Hi, Thank you for your question. I am trying to involve someone familiar with this topic to further look at this issue. There might be some time delay. Appreciate your patience. Thank you for your understanding and support. Best Regards, AidenAiden Cao TechNet Community Support

Hi, DES Vs. 3DES block ciphers http://blogs.msdn.com/b/ace_team/archive/2007/09/07/aes-vs-3des-block-ciphers.aspx Regards, DianaPlease remember to click Mark as Answer on the post that helps you, and to click Unmark as Answer if a marked post does not actually answer your question. This can be beneficial to other community members reading the thread.

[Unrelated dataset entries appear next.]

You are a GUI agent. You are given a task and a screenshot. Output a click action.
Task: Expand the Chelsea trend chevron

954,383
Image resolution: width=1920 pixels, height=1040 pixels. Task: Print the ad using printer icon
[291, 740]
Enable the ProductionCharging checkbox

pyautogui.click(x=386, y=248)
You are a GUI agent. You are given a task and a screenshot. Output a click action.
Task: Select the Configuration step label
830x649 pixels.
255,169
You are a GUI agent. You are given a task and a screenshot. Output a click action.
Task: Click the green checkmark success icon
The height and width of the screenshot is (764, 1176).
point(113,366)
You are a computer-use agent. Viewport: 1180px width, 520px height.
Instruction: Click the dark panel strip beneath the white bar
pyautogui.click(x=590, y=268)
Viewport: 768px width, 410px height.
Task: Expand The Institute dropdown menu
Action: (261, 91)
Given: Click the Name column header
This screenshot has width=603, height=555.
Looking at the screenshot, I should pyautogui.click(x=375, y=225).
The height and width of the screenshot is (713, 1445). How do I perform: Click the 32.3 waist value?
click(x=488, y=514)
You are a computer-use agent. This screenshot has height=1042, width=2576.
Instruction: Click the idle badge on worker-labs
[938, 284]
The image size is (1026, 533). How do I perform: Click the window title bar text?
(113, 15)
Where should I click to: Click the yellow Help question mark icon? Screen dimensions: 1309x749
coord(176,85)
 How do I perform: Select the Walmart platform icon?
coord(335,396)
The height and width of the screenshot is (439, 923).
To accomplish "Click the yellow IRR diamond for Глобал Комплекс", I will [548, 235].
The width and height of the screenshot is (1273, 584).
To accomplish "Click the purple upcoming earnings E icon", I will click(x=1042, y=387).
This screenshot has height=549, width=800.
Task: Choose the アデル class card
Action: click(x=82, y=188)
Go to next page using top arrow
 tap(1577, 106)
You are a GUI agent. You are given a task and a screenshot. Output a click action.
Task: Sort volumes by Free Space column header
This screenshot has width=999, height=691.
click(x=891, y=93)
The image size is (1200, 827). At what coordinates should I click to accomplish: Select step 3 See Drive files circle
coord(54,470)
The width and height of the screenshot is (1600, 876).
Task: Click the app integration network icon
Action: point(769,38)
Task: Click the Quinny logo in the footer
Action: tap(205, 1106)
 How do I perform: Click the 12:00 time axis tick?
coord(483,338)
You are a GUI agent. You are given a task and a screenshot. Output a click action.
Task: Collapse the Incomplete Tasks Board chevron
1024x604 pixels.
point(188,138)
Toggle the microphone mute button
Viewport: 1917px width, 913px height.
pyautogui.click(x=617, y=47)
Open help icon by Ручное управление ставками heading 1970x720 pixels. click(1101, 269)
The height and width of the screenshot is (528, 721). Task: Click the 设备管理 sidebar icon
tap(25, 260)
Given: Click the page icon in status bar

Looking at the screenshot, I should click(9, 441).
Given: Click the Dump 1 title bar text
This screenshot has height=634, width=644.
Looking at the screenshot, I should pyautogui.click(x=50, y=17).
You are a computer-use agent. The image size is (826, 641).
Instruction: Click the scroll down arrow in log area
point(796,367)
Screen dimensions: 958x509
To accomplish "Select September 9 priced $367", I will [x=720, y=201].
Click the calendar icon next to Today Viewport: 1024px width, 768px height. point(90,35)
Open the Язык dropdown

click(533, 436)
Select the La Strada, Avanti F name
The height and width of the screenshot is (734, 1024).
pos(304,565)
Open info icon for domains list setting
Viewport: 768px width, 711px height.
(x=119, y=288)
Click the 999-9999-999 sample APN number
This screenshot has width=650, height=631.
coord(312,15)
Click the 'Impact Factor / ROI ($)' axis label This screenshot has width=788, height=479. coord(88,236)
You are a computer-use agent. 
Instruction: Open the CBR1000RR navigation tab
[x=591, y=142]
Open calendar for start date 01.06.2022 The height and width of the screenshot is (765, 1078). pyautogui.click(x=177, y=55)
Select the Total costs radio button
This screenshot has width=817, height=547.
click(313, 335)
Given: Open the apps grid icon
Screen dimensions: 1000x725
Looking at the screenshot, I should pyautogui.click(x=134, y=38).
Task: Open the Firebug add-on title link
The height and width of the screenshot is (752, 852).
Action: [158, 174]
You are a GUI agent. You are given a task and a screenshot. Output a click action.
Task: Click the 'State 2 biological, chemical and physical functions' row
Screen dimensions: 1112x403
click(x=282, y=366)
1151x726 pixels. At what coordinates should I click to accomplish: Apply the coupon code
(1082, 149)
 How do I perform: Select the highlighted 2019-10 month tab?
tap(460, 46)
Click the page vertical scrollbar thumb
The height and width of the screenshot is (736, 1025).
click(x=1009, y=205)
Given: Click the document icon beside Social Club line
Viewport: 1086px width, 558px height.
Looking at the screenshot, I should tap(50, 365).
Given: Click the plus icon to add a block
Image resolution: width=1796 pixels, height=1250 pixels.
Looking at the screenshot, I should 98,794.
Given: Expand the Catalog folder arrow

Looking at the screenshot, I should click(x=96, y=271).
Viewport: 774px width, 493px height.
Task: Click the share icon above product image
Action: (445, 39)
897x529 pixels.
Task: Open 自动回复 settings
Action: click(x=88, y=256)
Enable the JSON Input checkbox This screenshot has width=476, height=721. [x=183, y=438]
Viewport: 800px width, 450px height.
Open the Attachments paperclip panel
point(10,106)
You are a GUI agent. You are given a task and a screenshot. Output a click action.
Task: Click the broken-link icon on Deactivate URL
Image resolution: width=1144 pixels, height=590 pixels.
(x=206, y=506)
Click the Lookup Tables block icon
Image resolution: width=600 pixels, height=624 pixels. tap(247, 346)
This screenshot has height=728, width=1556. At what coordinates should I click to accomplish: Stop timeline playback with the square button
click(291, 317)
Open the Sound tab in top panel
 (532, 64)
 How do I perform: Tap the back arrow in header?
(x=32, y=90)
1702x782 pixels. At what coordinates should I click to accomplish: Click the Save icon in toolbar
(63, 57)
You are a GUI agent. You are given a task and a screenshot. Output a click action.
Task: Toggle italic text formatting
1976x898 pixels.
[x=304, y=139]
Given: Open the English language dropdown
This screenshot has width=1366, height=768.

How do you think this can help me?

After in-depth research, want to let you know: The content encryption algorithm for P7 in hardcoded to DES(in CBC mode). Regards, Diana Please remember to click Mark as Answer on the post that helps you, and to click Unmark as Answer if a marked post does not actually answer your question. This can be beneficial to other community members reading the thread.

Thank you, Diana. Best regards, Oleksandr.